Sunday, May 6, 2018

9 Months

Nine months may not seem like a substantial amount of time to some, but when it's packed with so many life-altering experiences, it's a largely important piece to my personal life's puzzle. Some may want to diminish the relationship I had to a single digit, 9, but those days were filled with the highest of highs and the lowest of lows in my 29 years of life. 

I've felt very unsettled for two months now. It's been two months since my father died. It's been almost five since my big brother passed. And it's been just one since I kicked my partner to the curb. I'm not sure why I get harsh judgement under the table for having feelings but putting what happened with my ex aside, there are still some heavy, heavy emotions to tackle on their own. 

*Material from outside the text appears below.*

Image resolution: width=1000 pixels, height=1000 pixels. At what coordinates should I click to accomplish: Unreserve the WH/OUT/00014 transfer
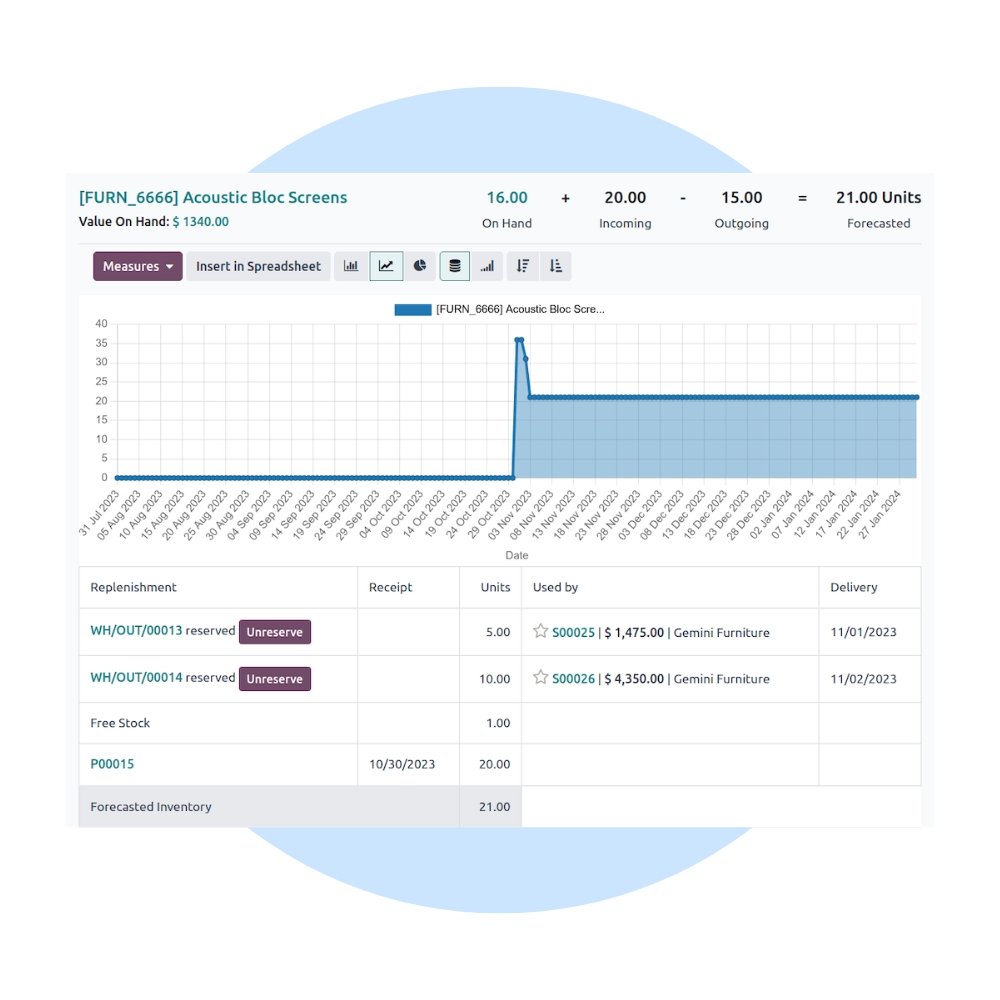[274, 679]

But, today, I've finally pinpointed my unsettled-ness. I finally found simple words to articulate why.

I feel like I cannot start pushing passed the loss of my dad without my ex. And getting passed my ex without my dad being here has been a struggle too.

I realize the rationale behind those sentiments aren't fact, don't worry. But that's been my issue. It's been a constant cycle. Ping-ponging back and forth because they are so closely tied together. Safety and security I had in both. One real, one faux, but the feelings were there nonetheless. 

Let's not forget in the midst of all the juicy uncoverings that there is still a writer behind her keyboard that's processing a shit ton of loss. One way I process is to write and to connect and to talk and to relate. 

Driving to my house from my parents' this morning, I kept replaying the morning of March 5th in my head. Walking into the hospital, I already knew. I could feel it deep within my chest. Daddy was gone. So, when I flew through the emergency center doors to find my mom and sister in the "little" office closed away from the waiting room, I crashed. He was gone. He hadn't made it here in time. And the first time my phone vibrated, I looked down to see my then boyfriend messaging me. There was so much comfort in that. He was at home, with Claire, and he was going to help me stand back up from this.

But I was just being tricked.

I scrolled through them today, those messages between us. I now know by this time there was already someone he wanted to leave me and Claire for. They had only just met but he was finished with the relationship, despite the continuing promises, intimacy, and saved ring photos on his phone. It was overwhelming, to read the messages, now clearly stained with deception. He didn't want to make good on those words he was continually feeding me, our friends, and my family. 

I'm far passed setting the record straight on what happened within the relationship. There will be a book that includes its beautiful and cruel moments in time. Until then, readers can comb through the posts leading up to this one. Including the ex-girlfriends reaching out to me and defending his "honor." I find it amusing to see them (well, one) become an expert on the comings and goings of my relationship.

His communication anything but lacked. Instead, it flowed freely with lies. There's a difference. A big difference. So many lies actually that the girlfriend who had reached out to me, I never knew existed until recent days.

We can agree to disagree on a host of things. BUT there's a difference between sitting your girlfriend down and approaching her with sensitivity and respect, telling her that you don't see the relationship going any further and ...

Prepping for a future together, talking about buying a home, confessing love and plans of marriage, until caught red-handed with another woman; to clarify, that's not difficulty with communication. That's a game. And it's a game I never asked to play. I didn't ask for the "I love you." I didn't ask for him to call me his wife. I didn't ask him to beg for "dad" responsibilities with my daughter. I didn't even ask him to walk through the door. 

I only ever asked him two things:

1. I asked for his support after Dad died. I felt like my anxiety was getting the best of me and I needed my partner.

2. I asked him to pack up his belongings the night I found out he had been with someone else the entire time I was told that he was "fixing things" and coming home with "a ring." 

That's it. I didn't realize that I should have asked him, at the very least, to be my friend. Because I realize now, he never was that either.